Sur la légalité de l’arrêté attaqué :
8. En premier lieu, compte tenu de ce qui a été dit au point 7 de la présente décision, M. B n’est pas fondé à soutenir que l’arrêté en litige a été pris en méconnaissance de son droit d’être entendu.
9. En second lieu, le moyen tiré de la méconnaissance des stipulations de l’article 8 de la convention européenne de sauvegarde des droits de l’homme et des libertés fondamentales n’est, comme en première instance, pas assorti des précisions permettant d’en apprécier le bien-fondé.

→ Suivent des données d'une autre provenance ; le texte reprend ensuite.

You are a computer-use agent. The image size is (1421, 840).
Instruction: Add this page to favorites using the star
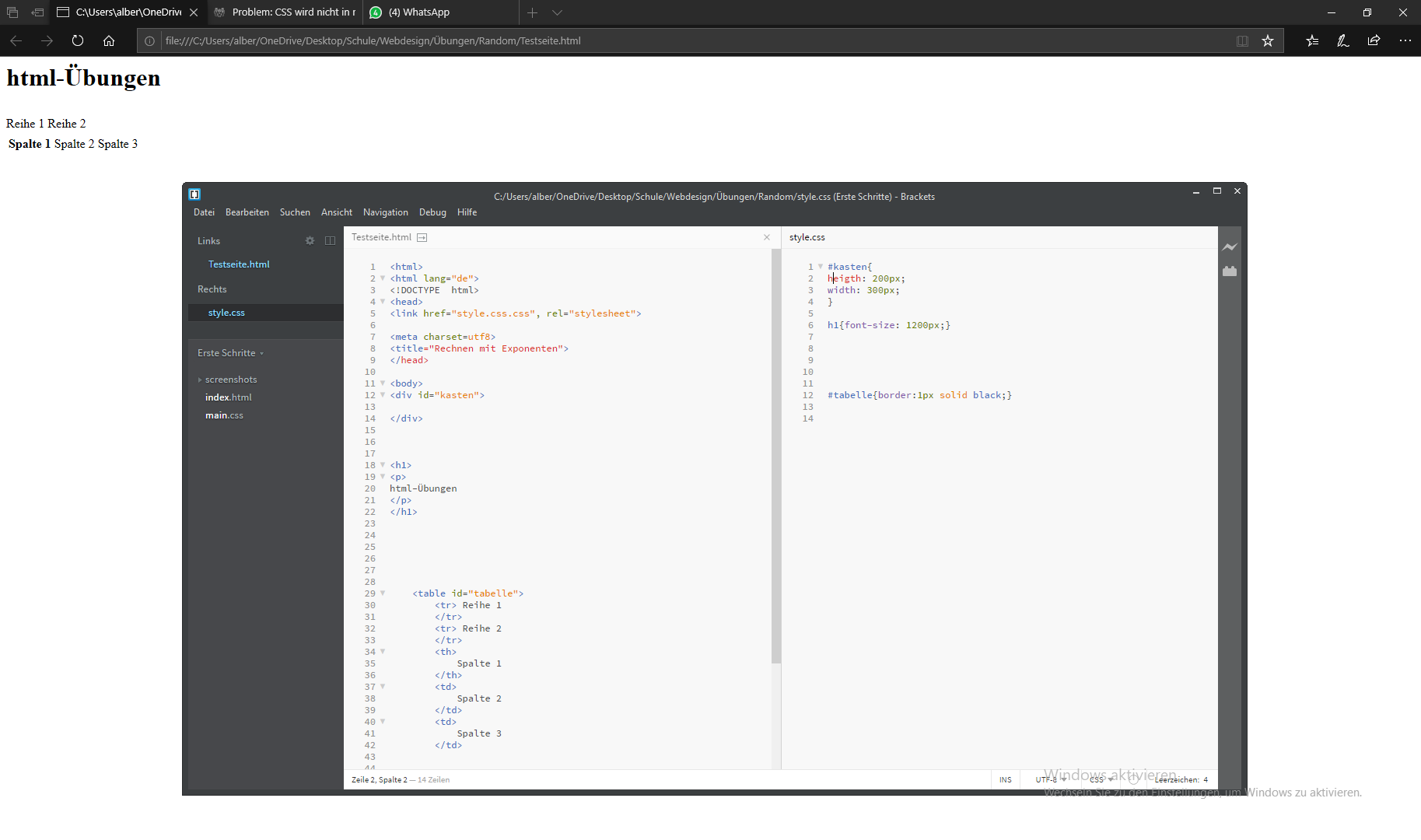1268,41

10. Il résulte de tout ce qui précède que la requête de M. B est manifestement dépourvue de fondement. Il y a lieu, dès lors, de la rejeter en application des dispositions du dernier alinéa de l’article R. 222-1 du code de justice administrative, y compris les conclusions aux fins d’injonction et celles relatives aux frais d’instance.
O R D O N N E :
Article 1er : M. B n’est pas admis, à titre provisoire, au bénéfice de l’aide juridictionnelle.
Article 2 : La requête de M. B est rejetée.
Article 3 : La présente ordonnance sera notifiée à M. A B et à Me Boulestreau.
Copie en sera adressée au préfet de la Seine-et-Marne.
Fait à Paris, le 15 septembre 2025
La présidente de la 6ème chambre,
J. BONIFACJ
La République mande et ordonne au ministre d’État, ministre de l’intérieur en ce qui le concerne ou à tous commissaires de justice à ce requis en ce qui concerne les voies de droit commun contre les parties privées, de pourvoir à l’exécution de la présente décision.